The Orphan Wayne
During the chaos of that night one might have forgiven the police for missing the murdered Waynes, and their child crouched against the building near them, hugging his knees and shivering. But someone did eventually notice them: a patrolman named Joseph Gordon and his partner.
There was smoke in the air from an array of smoldering fires. Even now in the morning you could still sometimes hear shouts and slogans, breaking glass, screams. Never had Joe Gordon seen it this bad. He wasn’t much for political or philosophical thinking, but for people to get this violent and passionate… well, it must mean that something was wrong and needed righting. What, or how? These were questions for better men than him. Hopefully they were already trying to come up with answers.
Gordon’s partner, Luke Niedemyer, pulled their cruiser to a stop on 54th St and Jackson, a posh window-shopping neighborhood with a central square which had served as one flashpoint last night. There was graffiti and broken glass everywhere.
“Look,” Niedemyer said, pointing, “there’s a little boy over there.”
Gordon saw him.
“Yep,” he said. “Looks like a couple of bodies too.”
“They even killed people. The fucking animals.”
“Why do you think they were all wearing clown masks?”
They approached the child, who didn’t appear to note their approach. Gordon thought there was something familiar about him, and he cocked his head and trained his eyes on the face as he came nearer.
“Oh my God,” Gordon said. “It’s the Waynes.”
The officers stood over Bruce’s parents. He looked up at Gordon and Niedemyer and a fresh batch of tears started rolling down his cheeks.
Gordon spoke into his radio: “This is unit 12. I need an ambulance at 54th and Jackson. Looks like we’ve got some bodies.”
“10-4 Unit 12. Dispatch on the way.”
“What kind of town do we live in?” Niedemyer breathed.
“I guess we’re finding out.”
Gordon looked at the boy, who was staring at his parents. Though he was shedding tears his face was expressionless. Gordon would guess he was between 10 and 12. He was pale, and shivering. It was cold. It was still the early morning.

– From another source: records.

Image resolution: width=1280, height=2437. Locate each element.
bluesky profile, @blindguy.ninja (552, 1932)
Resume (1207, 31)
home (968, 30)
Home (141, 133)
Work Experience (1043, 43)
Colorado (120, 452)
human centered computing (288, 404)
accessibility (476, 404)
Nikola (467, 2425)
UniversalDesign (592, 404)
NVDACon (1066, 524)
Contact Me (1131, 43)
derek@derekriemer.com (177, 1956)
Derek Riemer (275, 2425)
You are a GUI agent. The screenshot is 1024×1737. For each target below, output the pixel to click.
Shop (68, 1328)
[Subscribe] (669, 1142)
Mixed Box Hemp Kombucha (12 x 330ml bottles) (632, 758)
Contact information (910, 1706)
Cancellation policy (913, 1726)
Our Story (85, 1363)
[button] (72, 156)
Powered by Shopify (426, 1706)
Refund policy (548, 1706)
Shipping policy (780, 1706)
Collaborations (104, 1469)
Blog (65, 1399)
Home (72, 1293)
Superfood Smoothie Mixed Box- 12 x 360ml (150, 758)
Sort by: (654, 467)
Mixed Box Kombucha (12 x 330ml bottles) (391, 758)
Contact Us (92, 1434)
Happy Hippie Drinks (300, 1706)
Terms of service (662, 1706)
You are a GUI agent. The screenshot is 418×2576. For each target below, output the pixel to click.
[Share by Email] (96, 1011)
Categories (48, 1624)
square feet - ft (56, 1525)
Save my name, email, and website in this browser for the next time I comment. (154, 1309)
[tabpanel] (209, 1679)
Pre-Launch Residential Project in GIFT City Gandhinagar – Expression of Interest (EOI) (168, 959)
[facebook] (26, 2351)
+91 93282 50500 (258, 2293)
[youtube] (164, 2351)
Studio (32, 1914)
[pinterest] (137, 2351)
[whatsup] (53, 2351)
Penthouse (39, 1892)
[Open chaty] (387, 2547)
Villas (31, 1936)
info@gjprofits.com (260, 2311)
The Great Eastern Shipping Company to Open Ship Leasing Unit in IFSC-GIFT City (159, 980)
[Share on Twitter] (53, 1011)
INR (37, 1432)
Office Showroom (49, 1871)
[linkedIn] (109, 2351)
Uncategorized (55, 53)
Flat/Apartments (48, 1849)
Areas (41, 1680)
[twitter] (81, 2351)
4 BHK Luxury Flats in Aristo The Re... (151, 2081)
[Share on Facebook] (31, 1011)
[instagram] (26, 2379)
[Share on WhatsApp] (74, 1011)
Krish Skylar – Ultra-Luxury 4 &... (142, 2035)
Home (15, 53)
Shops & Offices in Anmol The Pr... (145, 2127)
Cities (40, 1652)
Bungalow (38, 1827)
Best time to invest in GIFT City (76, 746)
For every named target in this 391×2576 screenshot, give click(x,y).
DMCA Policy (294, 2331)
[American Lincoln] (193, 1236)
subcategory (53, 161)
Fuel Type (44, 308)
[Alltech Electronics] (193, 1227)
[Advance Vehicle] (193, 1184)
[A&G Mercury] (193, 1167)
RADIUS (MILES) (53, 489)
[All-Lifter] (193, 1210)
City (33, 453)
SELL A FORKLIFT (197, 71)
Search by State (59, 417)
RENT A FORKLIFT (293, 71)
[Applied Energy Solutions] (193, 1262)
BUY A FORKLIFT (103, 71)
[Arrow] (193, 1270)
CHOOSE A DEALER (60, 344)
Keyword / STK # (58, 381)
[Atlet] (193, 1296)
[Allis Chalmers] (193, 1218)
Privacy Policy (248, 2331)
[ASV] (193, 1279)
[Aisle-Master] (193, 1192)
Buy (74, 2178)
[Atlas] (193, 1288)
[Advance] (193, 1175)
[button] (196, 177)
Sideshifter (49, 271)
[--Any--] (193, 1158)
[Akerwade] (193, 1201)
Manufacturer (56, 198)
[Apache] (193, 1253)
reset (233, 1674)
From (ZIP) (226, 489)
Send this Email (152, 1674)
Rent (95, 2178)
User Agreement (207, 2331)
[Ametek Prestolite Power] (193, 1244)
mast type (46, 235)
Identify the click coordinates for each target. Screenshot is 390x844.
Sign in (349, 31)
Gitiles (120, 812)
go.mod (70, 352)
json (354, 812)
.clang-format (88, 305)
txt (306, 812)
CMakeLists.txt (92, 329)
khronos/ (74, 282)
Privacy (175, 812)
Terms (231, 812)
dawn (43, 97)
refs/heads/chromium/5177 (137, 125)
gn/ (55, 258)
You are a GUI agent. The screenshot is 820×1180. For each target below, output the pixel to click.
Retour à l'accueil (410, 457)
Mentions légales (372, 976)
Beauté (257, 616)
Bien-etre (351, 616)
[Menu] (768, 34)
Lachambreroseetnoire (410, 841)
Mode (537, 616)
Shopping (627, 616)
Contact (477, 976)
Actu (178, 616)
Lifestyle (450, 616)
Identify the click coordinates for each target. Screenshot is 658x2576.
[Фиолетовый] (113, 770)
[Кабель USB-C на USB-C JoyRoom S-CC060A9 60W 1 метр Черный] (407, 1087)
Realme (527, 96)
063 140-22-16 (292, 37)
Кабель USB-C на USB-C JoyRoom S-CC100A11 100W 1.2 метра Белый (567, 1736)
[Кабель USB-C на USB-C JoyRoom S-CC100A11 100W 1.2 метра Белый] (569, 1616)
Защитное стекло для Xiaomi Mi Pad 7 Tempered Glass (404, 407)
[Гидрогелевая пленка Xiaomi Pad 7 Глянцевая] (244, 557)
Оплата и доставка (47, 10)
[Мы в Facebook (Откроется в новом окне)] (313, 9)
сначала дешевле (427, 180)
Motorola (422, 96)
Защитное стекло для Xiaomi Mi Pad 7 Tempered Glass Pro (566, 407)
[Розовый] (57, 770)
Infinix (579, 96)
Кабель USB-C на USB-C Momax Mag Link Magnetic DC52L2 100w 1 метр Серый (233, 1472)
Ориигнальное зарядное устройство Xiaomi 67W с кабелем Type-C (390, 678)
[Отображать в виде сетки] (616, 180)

Gordon went back to his car and took something out of the trunk. He brought back a thick woolen blanket, which he draped over Bruce’s (it was Bruce, wasn’t it?) shoulders. The boy didn’t seem to notice.
“Bruce? It’s Bruce isn’t it?” Gordon asked, but received no response.
“When did this happen?”
“Did you see the people that did this?”
Bruce finally looked at him. Gordon saw a piercing, confused flame in them.
“Well?” Gordon pressed. “Did you?”
Bruce nodded. “They were big. They were wearing masks.”
Niedemyer’s radio went off. He stepped away to take the call. Apparently there was a crowd only a few blocks away. They were looting a drugstore. He came back to his partner and what they’d found.
“Gordon. It’s not safe here. We have to get the boy to the station.”
“Okay. You hear him Bruce? We’re gonna take you out of here.”
“Did they know?” Bruce asked. “Did they?”
At first Gordon wasn’t sure he’d heard right.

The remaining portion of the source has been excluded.